Zachary S. Brown, PhD

Former physicist turned data scientist and applied research leader. Currently leading generative AI initiatives for legal research at Thomson Reuters Labs. Specialize in impactful 0-1 ML/AI projects and ML modernization efforts. Deep experience with production generative AI systems, agentic workflows, modern neural architectures for NLP, and building ML systems at scale.


Employment History

Senior Manager, Applied Research | Thomson Reuters Labs

October 2024 — Present

  • Lead team of applied scientists developing and delivering generative AI products for legal research
  • Developed and delivered Thomson Reuters’ first agentic legal research system (Westlaw Advantage Deep Research) from prototype to product in four months - market leading product for legal deep research
  • Manage evaluation process for detailed manual and scalable automatic evaluation of long-form legal research reports and agent trajectories
  • Grew team from two to nine in one year to accommodate rapid evolution in ML and GenAI products

NLP Machine Learning Lead | Kensho (S&P Global)

────────────────────────────────────────

§ **Your instructions**: In the résumé, why did the team grow from two to nine people in one year? None of the items that come next have anything to do with the résumé.

────────────────────────────────────────

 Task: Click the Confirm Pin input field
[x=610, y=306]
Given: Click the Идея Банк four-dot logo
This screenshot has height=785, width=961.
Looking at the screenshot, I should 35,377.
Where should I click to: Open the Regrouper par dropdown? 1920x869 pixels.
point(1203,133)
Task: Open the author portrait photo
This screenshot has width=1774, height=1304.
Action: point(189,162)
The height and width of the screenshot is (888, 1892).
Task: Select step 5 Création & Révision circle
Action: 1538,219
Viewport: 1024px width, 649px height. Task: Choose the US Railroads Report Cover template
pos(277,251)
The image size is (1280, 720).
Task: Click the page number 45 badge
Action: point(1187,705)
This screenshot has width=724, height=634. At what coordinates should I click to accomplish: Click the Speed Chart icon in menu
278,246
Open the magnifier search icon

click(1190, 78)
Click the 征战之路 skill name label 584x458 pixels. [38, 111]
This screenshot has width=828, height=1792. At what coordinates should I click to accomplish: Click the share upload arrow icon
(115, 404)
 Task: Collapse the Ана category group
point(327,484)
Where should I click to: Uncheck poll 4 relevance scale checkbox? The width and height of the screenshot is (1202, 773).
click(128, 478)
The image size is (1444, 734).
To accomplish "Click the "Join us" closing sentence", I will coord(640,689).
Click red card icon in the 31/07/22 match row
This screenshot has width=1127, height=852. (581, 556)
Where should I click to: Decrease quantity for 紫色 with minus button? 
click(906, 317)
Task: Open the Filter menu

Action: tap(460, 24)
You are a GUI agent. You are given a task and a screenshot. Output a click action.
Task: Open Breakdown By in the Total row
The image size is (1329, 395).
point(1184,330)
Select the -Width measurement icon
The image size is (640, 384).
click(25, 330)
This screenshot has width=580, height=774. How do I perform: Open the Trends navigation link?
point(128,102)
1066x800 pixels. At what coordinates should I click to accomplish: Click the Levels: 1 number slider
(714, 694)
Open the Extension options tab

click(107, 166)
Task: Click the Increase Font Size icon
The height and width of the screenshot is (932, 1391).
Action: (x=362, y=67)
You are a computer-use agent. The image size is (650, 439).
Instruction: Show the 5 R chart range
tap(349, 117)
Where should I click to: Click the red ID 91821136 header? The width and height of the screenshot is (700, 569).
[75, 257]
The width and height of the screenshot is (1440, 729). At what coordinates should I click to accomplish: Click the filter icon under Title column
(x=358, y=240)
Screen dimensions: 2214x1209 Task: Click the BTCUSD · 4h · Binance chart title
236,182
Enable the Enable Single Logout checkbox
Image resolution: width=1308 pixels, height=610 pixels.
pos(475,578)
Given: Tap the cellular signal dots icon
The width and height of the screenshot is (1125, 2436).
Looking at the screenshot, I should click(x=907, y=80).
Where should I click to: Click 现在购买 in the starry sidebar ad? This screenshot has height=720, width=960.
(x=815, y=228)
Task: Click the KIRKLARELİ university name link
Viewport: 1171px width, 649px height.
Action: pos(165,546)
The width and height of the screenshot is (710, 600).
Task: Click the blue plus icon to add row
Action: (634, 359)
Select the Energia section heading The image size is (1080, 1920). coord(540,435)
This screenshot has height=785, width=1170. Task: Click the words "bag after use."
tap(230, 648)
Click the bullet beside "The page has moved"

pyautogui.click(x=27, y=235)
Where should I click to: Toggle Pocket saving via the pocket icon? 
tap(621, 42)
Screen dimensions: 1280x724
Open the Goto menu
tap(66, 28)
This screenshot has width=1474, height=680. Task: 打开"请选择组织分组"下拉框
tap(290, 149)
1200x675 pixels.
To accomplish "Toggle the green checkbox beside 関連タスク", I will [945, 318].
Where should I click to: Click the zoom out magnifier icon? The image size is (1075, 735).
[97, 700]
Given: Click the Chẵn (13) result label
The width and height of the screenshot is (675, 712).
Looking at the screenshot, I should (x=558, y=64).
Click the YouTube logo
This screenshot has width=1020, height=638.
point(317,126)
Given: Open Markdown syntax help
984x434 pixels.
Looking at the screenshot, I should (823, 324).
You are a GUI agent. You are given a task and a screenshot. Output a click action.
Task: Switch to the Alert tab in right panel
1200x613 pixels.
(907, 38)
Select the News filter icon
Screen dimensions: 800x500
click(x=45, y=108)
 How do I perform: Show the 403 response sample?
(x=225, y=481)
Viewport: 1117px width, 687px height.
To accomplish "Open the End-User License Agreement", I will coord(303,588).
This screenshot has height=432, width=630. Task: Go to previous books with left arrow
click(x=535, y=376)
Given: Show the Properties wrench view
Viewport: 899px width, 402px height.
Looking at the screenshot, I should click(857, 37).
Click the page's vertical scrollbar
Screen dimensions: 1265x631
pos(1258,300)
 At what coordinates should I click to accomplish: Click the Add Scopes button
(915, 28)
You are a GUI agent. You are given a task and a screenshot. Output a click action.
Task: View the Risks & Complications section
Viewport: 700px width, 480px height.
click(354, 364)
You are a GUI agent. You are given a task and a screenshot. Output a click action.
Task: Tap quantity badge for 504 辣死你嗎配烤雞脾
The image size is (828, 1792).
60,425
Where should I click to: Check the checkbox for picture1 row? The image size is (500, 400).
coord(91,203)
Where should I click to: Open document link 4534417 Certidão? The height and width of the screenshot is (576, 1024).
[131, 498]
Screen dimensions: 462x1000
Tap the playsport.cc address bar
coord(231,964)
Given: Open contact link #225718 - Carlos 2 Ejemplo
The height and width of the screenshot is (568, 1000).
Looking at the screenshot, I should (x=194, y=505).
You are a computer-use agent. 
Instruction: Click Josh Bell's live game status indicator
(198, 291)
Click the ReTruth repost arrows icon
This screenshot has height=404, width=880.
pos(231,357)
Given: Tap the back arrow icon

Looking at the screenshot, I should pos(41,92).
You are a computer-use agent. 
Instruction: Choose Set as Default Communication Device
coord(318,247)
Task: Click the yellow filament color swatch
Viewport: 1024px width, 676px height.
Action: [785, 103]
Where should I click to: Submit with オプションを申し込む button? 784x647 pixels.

────────────────────────────────────────

§ **Answer to this task**: The team grew to accommodate rapid evolution in ML and GenAI products.